At Avo Brothers in Milan you can order the ‘Pink Burger’ a noticeably thin Beyond burger on an Instagram-worthy beet red bun with avocado, lettuce, a slice of beet, vegan paprika mayo and (for an extra Euro) Violife vegan cheddar cheese. At €15.50, it’s now the most expensive item on the menu. Although momentarily blinded by the fuchsia-colored bread, I bit into the extremely flavorful layers that melded together in my mouth. As a bonus, I could eat in my car with no muss: the Beyond Burger does not drip like meat burgers, but it’s still moist and satisfying. My Italian husband agreed, the Beyond burger passed the test.

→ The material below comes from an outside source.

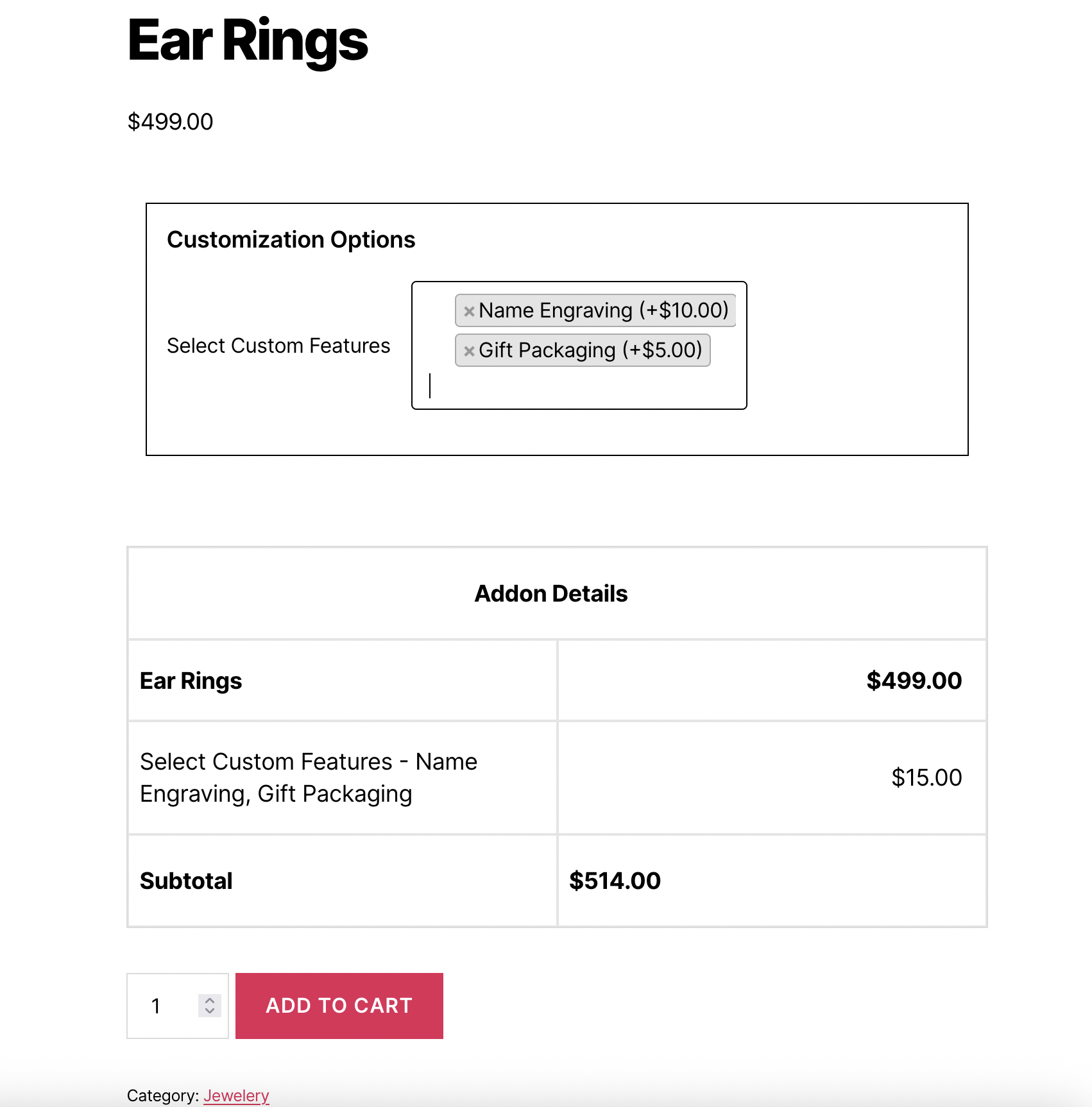Screen dimensions: 1092x1107
Task: Click the Addon Details table header
Action: 550,594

My continued exploration of Beyond Meat took me to a shop called Cuore Vegano. The owner, former wellness journalist Daniele Magni, was smoking a cigarette outside the storefront. His business has been selling mostly online since the pandemic hit, but he’s open for intrepid shoppers and eager Americans like me. Coolers are filled with vegan cheese; shelves packed with fair-trade chocolates and hazelnut spreads and vegan panettone; and a single freezer has one pack of Beyond Mince – which I was eager to try at home. Magni, apologetic that he had sold out of the popular Beyond burgers, offered an alternative that had just hit the shelves that week: Via Emilia, an Italian plant-based burger almost identical to Beyond, but made in Austria. A 300-gram package of Via Emilia’s burgers costs half of what I paid for Beyond’s product and with 19% pea protein, is practically identical in ingredients and nutritional makeup.

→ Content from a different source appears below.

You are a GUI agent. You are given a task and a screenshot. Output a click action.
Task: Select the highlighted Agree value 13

Writer of the forthcoming book Technically Food: Inside Silicon Valley’s Mission to Change What We Eat Larissa Zimberoff is not surprised that an Italian food company was able to create a plant-based burger as good as the Beyond Meat burger. With the help of a food scientist in Denver, she told me, she made her own version at home in less than a day.

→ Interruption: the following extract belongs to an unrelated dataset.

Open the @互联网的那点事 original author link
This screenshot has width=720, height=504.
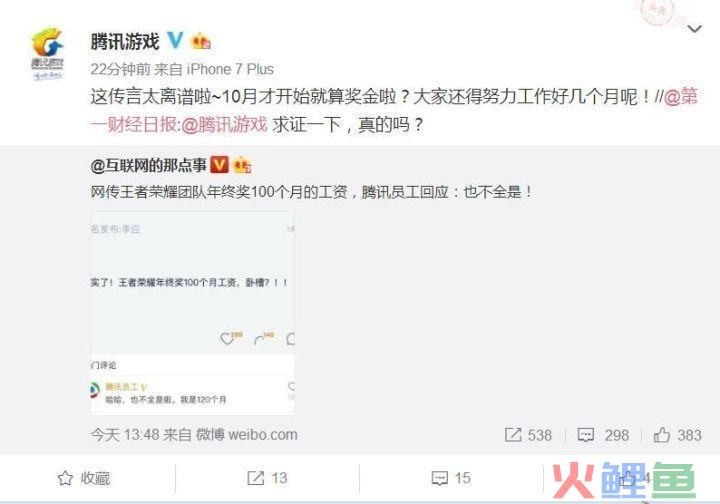tap(148, 165)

But what will Nonna think?
What kind of meat is this?” asked my husband’s Italian mother, complimenting my kitchen skills as she tucked into the ‘meatballs’ I had served her. Well, they certainly passed the Nonna test: mixed with breadcrumbs, egg and lots of garlic, my pack of Beyond Mince had her wondering whether I had been cooking with turkey or chicken.”
And yet… as I revealed their their plant-based origins, she asked me to read aloud the ingredients and nutrition facts at the table. She was not delighted to hear that the second and third ingredients are rapeseed and coconut oil. She scoffed at the methylcellulose stabilizer and maltodextrin further down the list. And then the conversation was pretty killed after I shared that 100 grams of Beyond meat has 5.7 grams of saturated fat. I cowered in my seat a bit as Nonna was not thrilled to learn that she had inadvertently consumed coconut oil, which gives her a stomach ache.
While I had anticipated that this experiment wouldn’t exactly be embraced in my home, my husband too was in shock and so we tried more. Scrolling through the dozens of burger restaurants in Milan on online delivery platforms I found that several feature a Beyond burger. With fries it will set you back €16-20 per delivery without a drink – that’s at least 3-4 Euros more than regular meat. Another knockoff, the Unconventional Burger, a plant-based burger made by big Italian industrial food company Granarolo at Esselunga, costs €4.59 for two patties. The only significant difference with the Unconventional burger is that its primary ingredient is soy protein. It tastes the same – and it’s especially good with melted fontina, ketchup and iceberg lettuce. When you remove the hockey-puck-like patty out of the plastic, it is obvious that something is different – but as you take it off the pan with grill marks and you bite into it, the plant-based taboo melts away.